→ **EXTRAIT SOURCE**:
::::

Mesdames, Messieurs,

Les mineurs étrangers isolés qui franchissent nos frontières nationales, désormais appelés Mineurs non accompagnés (MNA) selon la terminologie européenne, sont de plus en plus nombreux. Ces MNA, ou évalués comme tels, sont pris en charge par les services de l’Aide sociale à l’enfance (ASE) des Conseils Départementaux. Leur nombre a considérablement a augmenté en étant multiplié par 20 en 20 ans. Il s’agit à 95 % de garçons dont la plupart proviennent d’Afrique subsaharienne (Mali, Guinée, Côte d’Ivoire) et du Maghreb (Algérie, Tunisie, Maroc). Ils étaient seulement 264 pris en charge dans le cadre de l’ASE en 1999, 1 077 en 2001, 10 194 fin 2015, pour atteindre 19 893 fin 2021 dont la moitié (9 846) ont 15 ans ou plus.

Ces « mineurs isolés » représentent un coût colossal pour l’ASE des Départements. La prise en charge des MNA est estimée annuellement en moyenne à 50 000 euros par mineur, couvrant notamment l’hébergement, la nourriture, les frais d’éducation et de formation. Pour certains départements, particulièrement touchés par la crise migratoire comme les Alpes‑Maritimes, le Nord et le Pas‑de‑Calais, mais aussi la Guyane et Mayotte, ce coût obère grandement leur budget et limite leurs actions dans d’autres domaines.

Le rapport d’information n° 854 du Sénat déposé le 29 septembre 2021, indique que les MNA sont souvent en recherche d’opportunités économiques plutôt qu’en fuite de pays en guerre. Le rapport estime que l’augmentation de la délinquance des MNA est un phénomène de plus en plus préoccupant, provoquant des infractions de plus en plus nombreuses, graves et violentes. Cette tendance, renforcée par la crise sanitaire de 2020 et 2021, tend à se propager sur l’ensemble du territoire. Les forces de l’ordre et les services du Ministère de la Justice font face à de multiples obstacles pour endiguer le phénomène. L’identification des jeunes mineurs étrangers interpellés complexifie la tâche des forces de l’ordre qui font face à un sentiment de découragement, alors que la Justice est incapable d’apporter une réponse pénale.

Les MNA délinquants ‑ qui représentent à peu près 10 % des mineurs isolés en France, selon la Direction de la protection judiciaire de la jeunesse (DPJJ) ‑ commettent principalement des vols sur la voie publique et dans les transports en commun, des vols par effraction et des vols avec violence. En avril 2023, plusieurs MNA ont été jugés pour des vols en réunion et des cambriolages en série à Montpellier, en association avec des majeurs délinquants.

En 2020, près de 80 % des déferrements de mineurs à Paris avaient concerné des MNA, soit près de 2 000 personnes. Ils étaient cette même année à l’origine de 30 % des cambriolages, de 44 % des vols à la tire et de 32 % des vols avec violence, selon les chiffres du parquet de Paris, repris dans le rapport d’information n° 3974 de l’Assemblée Nationale en date du 10 mars 2021.

Mais tous les individus qualifiés de MNA ne sont toutefois pas toujours véritablement mineurs. Certains majeurs étrangers dissimulent en effet leur âge véritable aux fins de bénéficier indument, outre d’une prise en charge par l’ASE, du régime de peine minorée applicable en matière de justice pénale des mineurs.

::::

→ **CONSIGNE A**: Résumez en deux phrases l'extrait sur les mineurs non accompagnés.

(Une série d'enregistrements)

::::

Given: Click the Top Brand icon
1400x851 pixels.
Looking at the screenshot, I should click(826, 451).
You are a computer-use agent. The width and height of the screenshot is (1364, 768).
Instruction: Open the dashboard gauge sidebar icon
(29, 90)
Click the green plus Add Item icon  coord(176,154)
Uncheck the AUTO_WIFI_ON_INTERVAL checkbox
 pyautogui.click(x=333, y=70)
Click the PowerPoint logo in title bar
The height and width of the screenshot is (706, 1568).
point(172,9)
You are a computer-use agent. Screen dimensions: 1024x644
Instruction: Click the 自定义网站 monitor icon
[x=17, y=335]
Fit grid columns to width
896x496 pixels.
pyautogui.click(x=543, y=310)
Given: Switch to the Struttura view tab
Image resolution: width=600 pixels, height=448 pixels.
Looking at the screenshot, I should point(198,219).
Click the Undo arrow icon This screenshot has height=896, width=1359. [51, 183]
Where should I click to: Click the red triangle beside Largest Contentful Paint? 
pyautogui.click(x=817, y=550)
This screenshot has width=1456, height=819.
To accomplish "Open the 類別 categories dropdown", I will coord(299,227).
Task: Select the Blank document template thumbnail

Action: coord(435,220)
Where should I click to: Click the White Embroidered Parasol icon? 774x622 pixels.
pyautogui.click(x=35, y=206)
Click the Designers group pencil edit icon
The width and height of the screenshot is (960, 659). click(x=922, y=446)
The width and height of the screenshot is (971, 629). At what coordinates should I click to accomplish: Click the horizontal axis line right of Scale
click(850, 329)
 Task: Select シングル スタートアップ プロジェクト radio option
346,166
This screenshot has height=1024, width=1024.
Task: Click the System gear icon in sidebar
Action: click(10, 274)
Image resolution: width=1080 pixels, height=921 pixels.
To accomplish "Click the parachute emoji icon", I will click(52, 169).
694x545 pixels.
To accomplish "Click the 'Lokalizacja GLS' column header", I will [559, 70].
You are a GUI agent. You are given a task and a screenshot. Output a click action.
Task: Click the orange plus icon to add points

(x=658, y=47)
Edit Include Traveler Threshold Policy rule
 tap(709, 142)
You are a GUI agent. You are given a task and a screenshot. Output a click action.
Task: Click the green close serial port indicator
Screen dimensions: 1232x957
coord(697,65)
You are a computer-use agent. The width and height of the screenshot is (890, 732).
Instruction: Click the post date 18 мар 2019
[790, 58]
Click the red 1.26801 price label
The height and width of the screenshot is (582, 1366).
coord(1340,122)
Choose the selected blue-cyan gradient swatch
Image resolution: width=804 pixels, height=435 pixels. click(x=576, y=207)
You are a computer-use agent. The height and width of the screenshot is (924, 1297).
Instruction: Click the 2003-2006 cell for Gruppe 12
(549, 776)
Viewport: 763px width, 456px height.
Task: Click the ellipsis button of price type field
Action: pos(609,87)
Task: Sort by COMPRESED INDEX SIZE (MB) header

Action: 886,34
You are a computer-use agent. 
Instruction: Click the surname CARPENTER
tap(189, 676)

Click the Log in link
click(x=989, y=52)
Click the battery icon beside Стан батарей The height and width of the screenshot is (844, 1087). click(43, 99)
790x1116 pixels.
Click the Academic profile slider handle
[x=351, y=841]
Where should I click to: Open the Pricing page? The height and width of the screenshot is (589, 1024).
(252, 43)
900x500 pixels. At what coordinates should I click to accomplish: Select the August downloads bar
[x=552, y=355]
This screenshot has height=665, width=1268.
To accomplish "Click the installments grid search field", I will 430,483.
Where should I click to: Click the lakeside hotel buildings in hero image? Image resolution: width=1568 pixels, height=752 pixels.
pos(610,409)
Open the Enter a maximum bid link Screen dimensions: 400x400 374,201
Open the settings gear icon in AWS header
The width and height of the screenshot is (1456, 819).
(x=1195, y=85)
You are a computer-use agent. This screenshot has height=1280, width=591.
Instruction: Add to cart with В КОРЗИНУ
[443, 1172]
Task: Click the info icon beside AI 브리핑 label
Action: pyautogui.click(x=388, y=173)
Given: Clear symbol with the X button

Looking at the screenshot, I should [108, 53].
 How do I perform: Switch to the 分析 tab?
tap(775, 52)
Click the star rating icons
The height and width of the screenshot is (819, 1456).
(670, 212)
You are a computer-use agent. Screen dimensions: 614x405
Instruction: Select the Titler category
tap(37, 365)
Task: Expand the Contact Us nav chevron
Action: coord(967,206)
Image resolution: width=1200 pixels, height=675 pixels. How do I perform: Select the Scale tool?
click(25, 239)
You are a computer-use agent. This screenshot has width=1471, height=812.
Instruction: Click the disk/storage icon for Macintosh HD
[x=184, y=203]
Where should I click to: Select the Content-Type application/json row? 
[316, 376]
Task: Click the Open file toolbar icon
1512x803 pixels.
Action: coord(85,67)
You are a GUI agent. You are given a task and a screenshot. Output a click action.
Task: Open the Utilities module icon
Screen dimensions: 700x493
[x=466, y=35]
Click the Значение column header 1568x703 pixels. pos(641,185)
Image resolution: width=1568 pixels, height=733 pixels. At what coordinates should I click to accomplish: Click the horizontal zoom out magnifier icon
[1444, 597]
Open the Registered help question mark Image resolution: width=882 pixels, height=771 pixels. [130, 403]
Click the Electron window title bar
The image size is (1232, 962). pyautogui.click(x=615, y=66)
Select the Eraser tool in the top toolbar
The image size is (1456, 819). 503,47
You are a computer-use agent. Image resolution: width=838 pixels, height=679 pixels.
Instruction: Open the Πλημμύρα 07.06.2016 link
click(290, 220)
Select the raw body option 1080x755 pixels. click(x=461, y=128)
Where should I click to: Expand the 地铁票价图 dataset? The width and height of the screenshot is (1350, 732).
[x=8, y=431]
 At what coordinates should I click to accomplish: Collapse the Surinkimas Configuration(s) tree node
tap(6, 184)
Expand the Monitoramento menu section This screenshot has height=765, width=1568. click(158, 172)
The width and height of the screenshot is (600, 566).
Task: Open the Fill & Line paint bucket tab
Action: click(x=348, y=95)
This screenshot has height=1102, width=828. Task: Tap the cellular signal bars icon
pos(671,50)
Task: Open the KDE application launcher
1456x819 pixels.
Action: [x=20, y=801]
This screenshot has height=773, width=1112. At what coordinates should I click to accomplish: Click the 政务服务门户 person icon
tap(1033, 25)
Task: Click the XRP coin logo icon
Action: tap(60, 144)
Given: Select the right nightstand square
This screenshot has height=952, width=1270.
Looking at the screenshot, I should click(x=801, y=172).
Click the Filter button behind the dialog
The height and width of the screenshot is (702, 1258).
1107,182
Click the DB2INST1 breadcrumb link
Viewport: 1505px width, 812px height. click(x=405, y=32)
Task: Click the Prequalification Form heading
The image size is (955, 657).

::::

→ **CONSIGNE B**: Renvoyez à l'identique les lignes des enregistrements comprises entre celle qui contient "has height=1280, width=591." et celle qui contient "tap(6, 184)", incluses.

→ **RÉPONSE A**: Le nombre de mineurs non accompagnés pris en charge par l'Aide sociale à l'enfance des départements a été multiplié par 20 en 20 ans et a atteint 19 893 fin 2021, pour un coût moyen estimé à 50 000 euros par mineur et par an. L'extrait fait état, en s'appuyant notamment sur un rapport du Sénat de 2021, d'une délinquance croissante de ces mineurs, principalement des vols, et affirme que certains majeurs étrangers dissimulent leur âge pour bénéficier de la prise en charge et du régime pénal des mineurs.

→ **RÉPONSE B**:
You are a computer-use agent. This screenshot has height=1280, width=591.
Instruction: Add to cart with В КОРЗИНУ
[443, 1172]
Task: Click the info icon beside AI 브리핑 label
Action: pyautogui.click(x=388, y=173)
Given: Clear symbol with the X button

Looking at the screenshot, I should [108, 53].
 How do I perform: Switch to the 分析 tab?
tap(775, 52)
Click the star rating icons
The height and width of the screenshot is (819, 1456).
(670, 212)
You are a computer-use agent. Screen dimensions: 614x405
Instruction: Select the Titler category
tap(37, 365)
Task: Expand the Contact Us nav chevron
Action: coord(967,206)
Image resolution: width=1200 pixels, height=675 pixels. How do I perform: Select the Scale tool?
click(25, 239)
You are a computer-use agent. This screenshot has width=1471, height=812.
Instruction: Click the disk/storage icon for Macintosh HD
[x=184, y=203]
Where should I click to: Select the Content-Type application/json row? 
[316, 376]
Task: Click the Open file toolbar icon
1512x803 pixels.
Action: coord(85,67)
You are a GUI agent. You are given a task and a screenshot. Output a click action.
Task: Open the Utilities module icon
Screen dimensions: 700x493
[x=466, y=35]
Click the Значение column header 1568x703 pixels. pos(641,185)
Image resolution: width=1568 pixels, height=733 pixels. At what coordinates should I click to accomplish: Click the horizontal zoom out magnifier icon
[1444, 597]
Open the Registered help question mark Image resolution: width=882 pixels, height=771 pixels. [130, 403]
Click the Electron window title bar
The image size is (1232, 962). pyautogui.click(x=615, y=66)
Select the Eraser tool in the top toolbar
The image size is (1456, 819). 503,47
You are a computer-use agent. Image resolution: width=838 pixels, height=679 pixels.
Instruction: Open the Πλημμύρα 07.06.2016 link
click(290, 220)
Select the raw body option 1080x755 pixels. click(x=461, y=128)
Where should I click to: Expand the 地铁票价图 dataset? The width and height of the screenshot is (1350, 732).
[x=8, y=431]
 At what coordinates should I click to accomplish: Collapse the Surinkimas Configuration(s) tree node
tap(6, 184)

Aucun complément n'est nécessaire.